CTX PROTECTION SOCIALE, 22 avril 2025 — 24/00149
Texte intégral
RÉPUBLIQUE FRANÇAISE AU NOM DU PEUPLE FRANÇAIS
COUR D’APPEL de [Localité 4]
TRIBUNAL JUDICIAIRE DE DIJON
POLE SOCIAL
CONTENTIEUX DE LA SÉCURITÉ SOCIALE
AFFAIRE N° RG 24/00149 - N° Portalis DBXJ-W-B7I-IIFJ
JUGEMENT N° 25/215
JUGEMENT DU 22 Avril 2025
COMPOSITION DU TRIBUNAL :
Président : Catherine PERTUISOT Assesseur salarié : [D] BAROILLER Assesseur non salarié : Jean-Philippe REMY Greffe : Marie-Laure BOIROT
PARTIE DEMANDERESSE :
[7] [Adresse 6] [Localité 3]
Comparution : Représentée par la SCP SOULARD-RAIMBAULT, Avocats au Barreau de Dijon, vestiaire 127
PARTIE DÉFENDERESSE :
Madame [T] [G] [I] [W] [Adresse 1] [Localité 2]

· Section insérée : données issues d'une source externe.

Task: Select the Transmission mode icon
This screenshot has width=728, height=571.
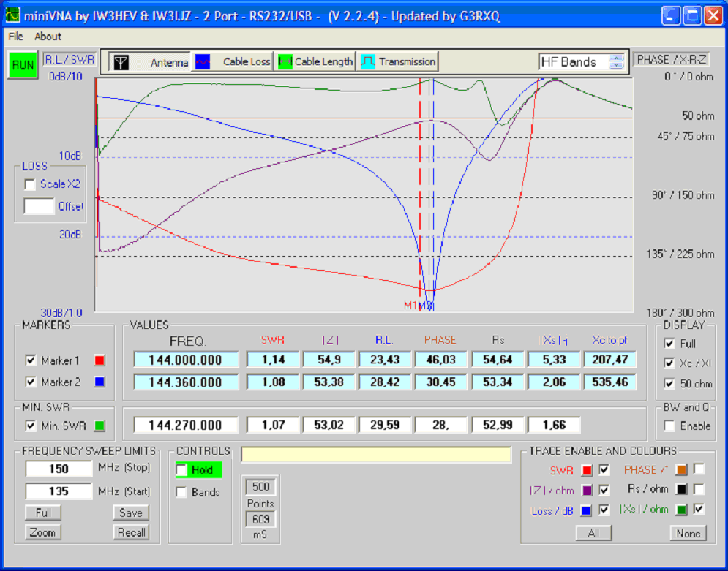Action: click(x=368, y=62)
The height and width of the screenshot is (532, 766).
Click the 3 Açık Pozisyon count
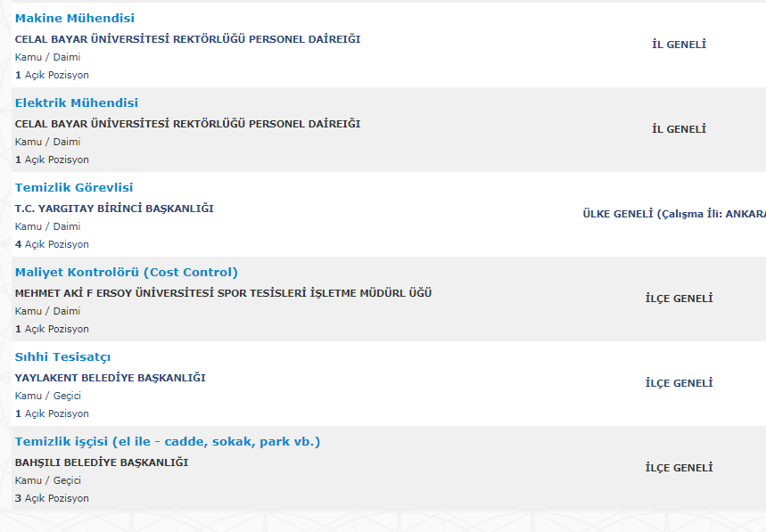(52, 498)
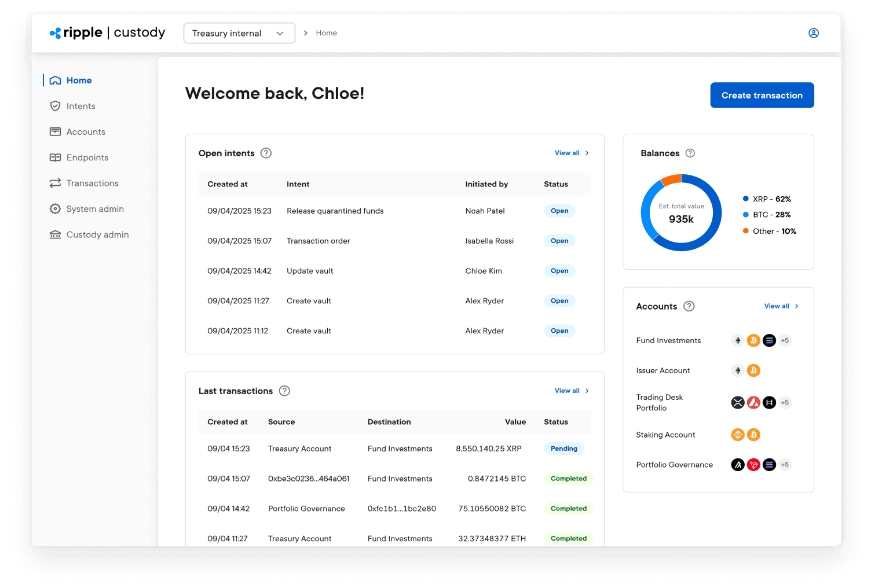871x588 pixels.
Task: Expand the +5 assets on Portfolio Governance
Action: (785, 464)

Comparution : Représentée par Maître Thomas MENETRIER Avocat au Barreau de Dijon, vestiaire 83
PROCÉDURE :
Date de saisine : 29 Février 2024 Audience publique du 18 Mars 2025 Qualification : dernier ressort Notification du jugement :
EXPOSE DU LITIGE :
Par requête déposée au greffe le 29 février 2024, Madame [T] [W] a saisi le pôle social du tribunal judiciaire de Dijon d’une opposition à la contrainte émise par l’URSSAF de Bourgogne le 21 février 2024, et signifiée le 23 février 2024, pour un montant de 3.995 € correspondant aux cotisations sociales et majorations de retard dues au titre de l’année 2020, et des 3ème et 4ème trimestres 2022.
L’affaire a été retenue à l’audience du 18 mars 2025, suite à plusieurs renvois.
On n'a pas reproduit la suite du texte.